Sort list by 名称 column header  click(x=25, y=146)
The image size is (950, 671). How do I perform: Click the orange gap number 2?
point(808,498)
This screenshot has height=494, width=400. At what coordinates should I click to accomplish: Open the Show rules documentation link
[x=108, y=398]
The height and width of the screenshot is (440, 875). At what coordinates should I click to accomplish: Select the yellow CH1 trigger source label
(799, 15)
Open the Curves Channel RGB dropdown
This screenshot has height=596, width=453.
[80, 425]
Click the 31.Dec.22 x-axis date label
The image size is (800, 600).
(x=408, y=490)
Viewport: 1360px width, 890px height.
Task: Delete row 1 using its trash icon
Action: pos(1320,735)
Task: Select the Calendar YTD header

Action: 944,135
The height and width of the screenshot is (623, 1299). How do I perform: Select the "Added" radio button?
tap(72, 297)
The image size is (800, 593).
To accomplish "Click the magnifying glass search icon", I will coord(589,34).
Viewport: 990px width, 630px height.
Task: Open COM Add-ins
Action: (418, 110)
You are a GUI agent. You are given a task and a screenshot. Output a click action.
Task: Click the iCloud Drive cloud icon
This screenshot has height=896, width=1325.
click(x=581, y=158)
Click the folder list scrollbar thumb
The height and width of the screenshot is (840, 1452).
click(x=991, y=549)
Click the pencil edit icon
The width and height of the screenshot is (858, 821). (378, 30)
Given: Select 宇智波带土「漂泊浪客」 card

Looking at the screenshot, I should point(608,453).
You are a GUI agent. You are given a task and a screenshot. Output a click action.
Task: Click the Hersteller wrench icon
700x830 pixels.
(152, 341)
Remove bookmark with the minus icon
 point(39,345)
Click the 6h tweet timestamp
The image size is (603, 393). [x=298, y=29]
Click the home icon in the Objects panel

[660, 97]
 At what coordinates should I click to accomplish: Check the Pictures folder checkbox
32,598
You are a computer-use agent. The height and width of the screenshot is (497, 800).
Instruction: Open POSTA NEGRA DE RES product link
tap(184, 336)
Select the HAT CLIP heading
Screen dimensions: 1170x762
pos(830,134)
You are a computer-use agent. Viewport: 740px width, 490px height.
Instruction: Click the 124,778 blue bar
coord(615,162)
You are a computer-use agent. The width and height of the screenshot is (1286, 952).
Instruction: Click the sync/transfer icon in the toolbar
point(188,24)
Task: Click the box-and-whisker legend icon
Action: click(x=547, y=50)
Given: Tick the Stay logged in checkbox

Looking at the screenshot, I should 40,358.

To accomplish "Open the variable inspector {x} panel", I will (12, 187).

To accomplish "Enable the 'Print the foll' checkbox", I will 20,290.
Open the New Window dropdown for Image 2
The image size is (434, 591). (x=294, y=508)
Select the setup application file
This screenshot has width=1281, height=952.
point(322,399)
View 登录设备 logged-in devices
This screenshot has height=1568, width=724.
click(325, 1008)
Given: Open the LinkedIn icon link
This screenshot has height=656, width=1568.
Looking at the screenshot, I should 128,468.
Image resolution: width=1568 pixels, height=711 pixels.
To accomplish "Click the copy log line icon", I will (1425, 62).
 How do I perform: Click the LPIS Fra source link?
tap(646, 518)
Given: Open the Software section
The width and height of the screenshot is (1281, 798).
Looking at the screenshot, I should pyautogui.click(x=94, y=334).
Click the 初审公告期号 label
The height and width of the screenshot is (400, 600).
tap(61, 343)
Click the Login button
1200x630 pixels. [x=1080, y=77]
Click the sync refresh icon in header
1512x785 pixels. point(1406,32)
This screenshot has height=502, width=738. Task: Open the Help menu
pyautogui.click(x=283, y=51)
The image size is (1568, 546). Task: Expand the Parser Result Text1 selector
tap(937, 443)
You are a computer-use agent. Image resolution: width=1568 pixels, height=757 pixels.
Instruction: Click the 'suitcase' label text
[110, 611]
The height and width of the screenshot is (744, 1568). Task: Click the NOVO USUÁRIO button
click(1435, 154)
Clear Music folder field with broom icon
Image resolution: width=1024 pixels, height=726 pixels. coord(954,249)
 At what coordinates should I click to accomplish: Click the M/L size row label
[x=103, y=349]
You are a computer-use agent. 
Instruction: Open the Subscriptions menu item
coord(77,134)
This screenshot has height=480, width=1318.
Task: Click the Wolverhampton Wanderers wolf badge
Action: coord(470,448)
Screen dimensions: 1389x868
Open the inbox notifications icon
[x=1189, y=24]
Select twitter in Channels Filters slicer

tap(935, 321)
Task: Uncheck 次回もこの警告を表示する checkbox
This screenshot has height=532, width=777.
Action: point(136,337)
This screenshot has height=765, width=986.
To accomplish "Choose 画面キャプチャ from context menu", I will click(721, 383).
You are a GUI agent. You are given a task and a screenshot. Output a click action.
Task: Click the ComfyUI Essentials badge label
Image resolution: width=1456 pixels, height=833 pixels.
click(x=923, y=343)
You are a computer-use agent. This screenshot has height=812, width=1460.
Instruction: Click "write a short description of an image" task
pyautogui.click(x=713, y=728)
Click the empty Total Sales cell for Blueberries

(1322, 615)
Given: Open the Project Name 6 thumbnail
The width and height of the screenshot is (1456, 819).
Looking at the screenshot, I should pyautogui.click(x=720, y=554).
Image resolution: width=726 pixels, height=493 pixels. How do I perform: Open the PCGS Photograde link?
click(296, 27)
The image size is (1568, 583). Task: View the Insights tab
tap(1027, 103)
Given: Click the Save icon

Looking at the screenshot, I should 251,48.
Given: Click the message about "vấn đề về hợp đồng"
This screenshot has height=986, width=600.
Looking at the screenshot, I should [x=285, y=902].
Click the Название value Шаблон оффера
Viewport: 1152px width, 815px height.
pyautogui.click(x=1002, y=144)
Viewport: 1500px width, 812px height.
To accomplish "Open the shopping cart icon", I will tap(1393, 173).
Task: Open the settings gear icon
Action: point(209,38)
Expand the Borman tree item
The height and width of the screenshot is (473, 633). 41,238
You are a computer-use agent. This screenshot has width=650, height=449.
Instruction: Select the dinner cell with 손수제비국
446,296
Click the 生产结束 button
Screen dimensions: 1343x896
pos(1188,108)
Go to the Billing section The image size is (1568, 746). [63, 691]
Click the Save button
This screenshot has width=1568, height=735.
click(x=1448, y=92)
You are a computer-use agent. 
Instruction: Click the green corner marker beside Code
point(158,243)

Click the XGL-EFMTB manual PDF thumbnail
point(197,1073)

§ WHAT THIS TASK INVOLVES
Turn the rows from the line containing "Remove bookmark with the minus icon" through the line containing "pos(830,134)" into a JSON list of strings, with each line as its own string and blank lines left out.

§ EXERCISE OUTPUT
[
  "Remove bookmark with the minus icon",
  " point(39,345)",
  "Click the 6h tweet timestamp",
  "The image size is (603, 393). [x=298, y=29]",
  "Click the home icon in the Objects panel",
  "[660, 97]",
  " At what coordinates should I click to accomplish: Check the Pictures folder checkbox",
  "32,598",
  "You are a computer-use agent. The height and width of the screenshot is (497, 800).",
  "Instruction: Open POSTA NEGRA DE RES product link",
  "tap(184, 336)",
  "Select the HAT CLIP heading",
  "Screen dimensions: 1170x762",
  "pos(830,134)"
]